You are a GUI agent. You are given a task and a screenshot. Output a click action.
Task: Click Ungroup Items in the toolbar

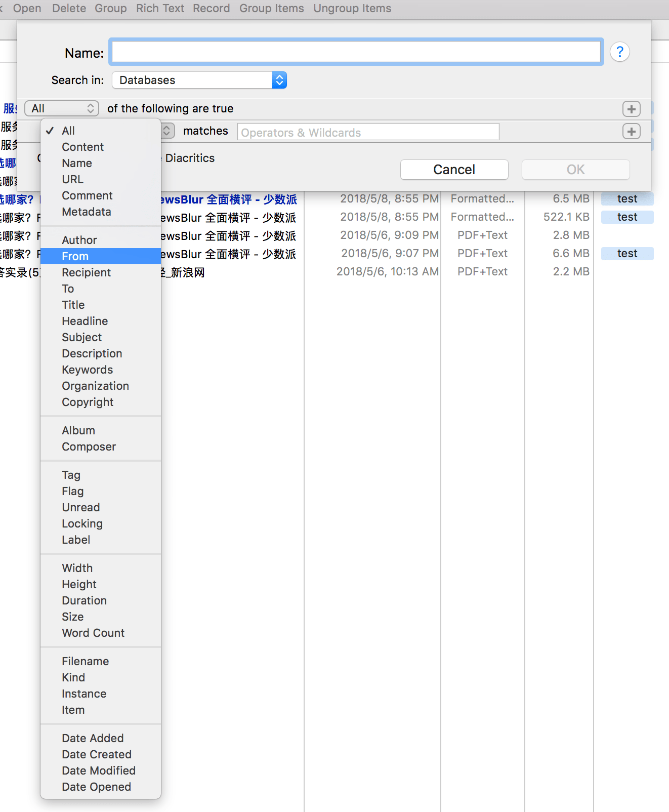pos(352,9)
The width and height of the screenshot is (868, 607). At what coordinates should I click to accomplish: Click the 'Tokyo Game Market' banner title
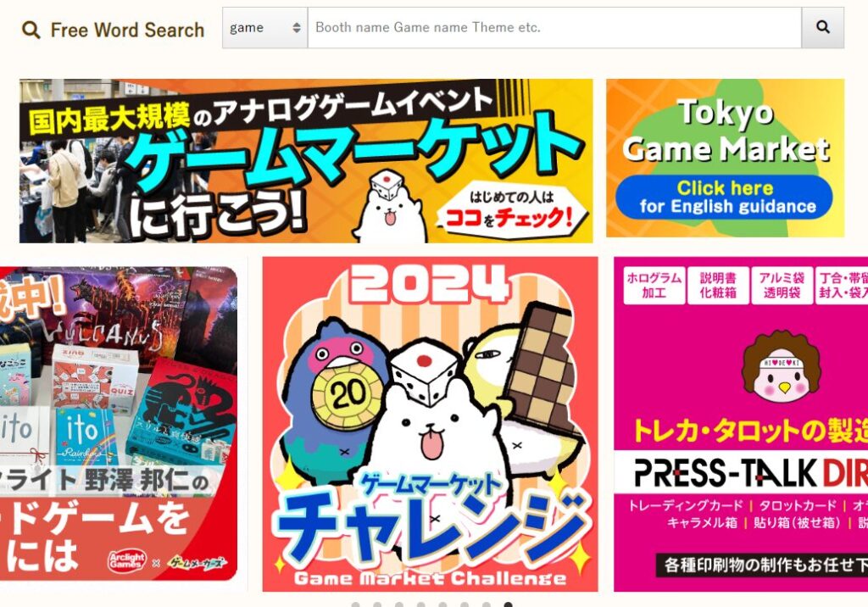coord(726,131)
...
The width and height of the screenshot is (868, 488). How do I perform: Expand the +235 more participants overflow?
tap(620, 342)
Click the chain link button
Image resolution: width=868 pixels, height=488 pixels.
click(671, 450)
---
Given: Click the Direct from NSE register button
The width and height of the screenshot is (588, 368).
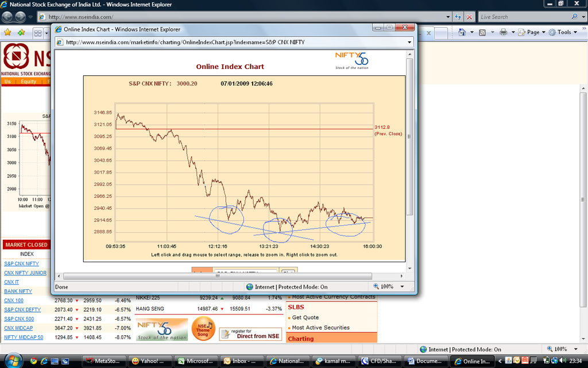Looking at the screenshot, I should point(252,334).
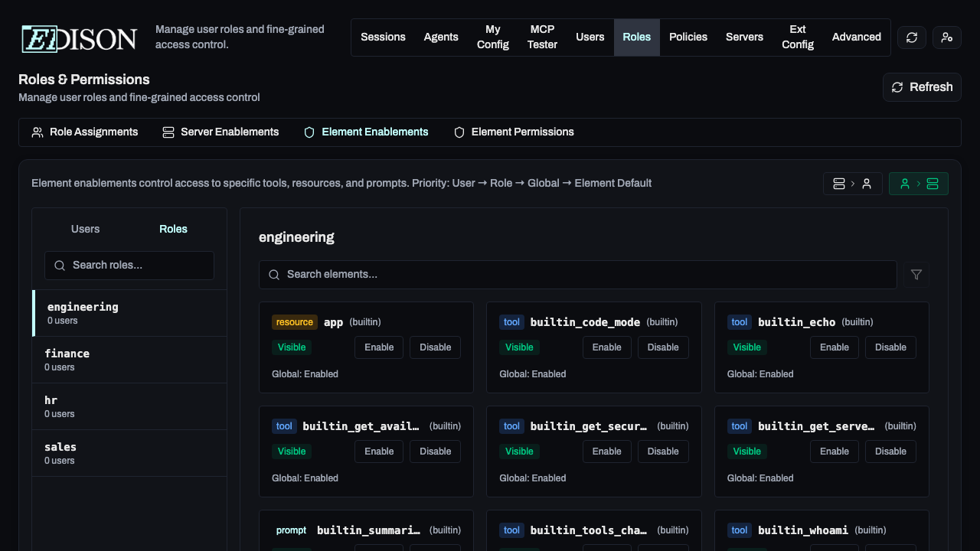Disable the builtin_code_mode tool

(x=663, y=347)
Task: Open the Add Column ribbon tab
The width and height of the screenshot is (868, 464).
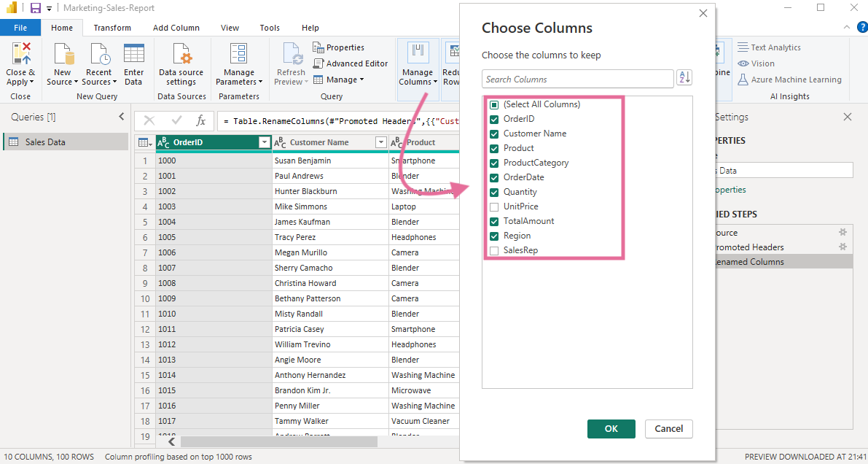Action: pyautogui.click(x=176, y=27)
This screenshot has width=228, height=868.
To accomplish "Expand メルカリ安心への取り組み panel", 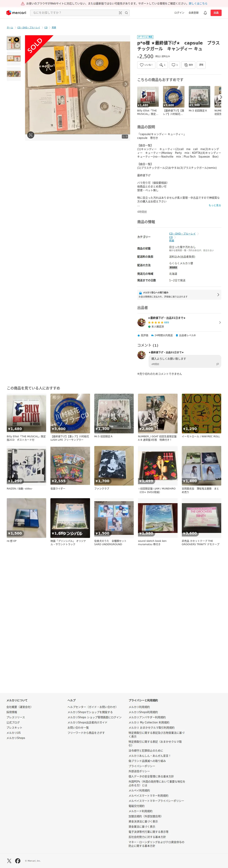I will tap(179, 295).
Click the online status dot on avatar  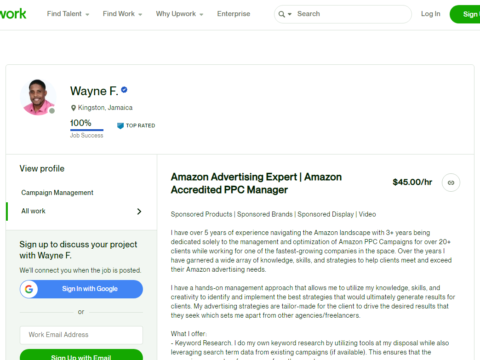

*What you have to do*:
Whenever the word "button" shows up in a line, that line counts. Say how many lines of the data count, giving the number alone.

*Your solution*:
2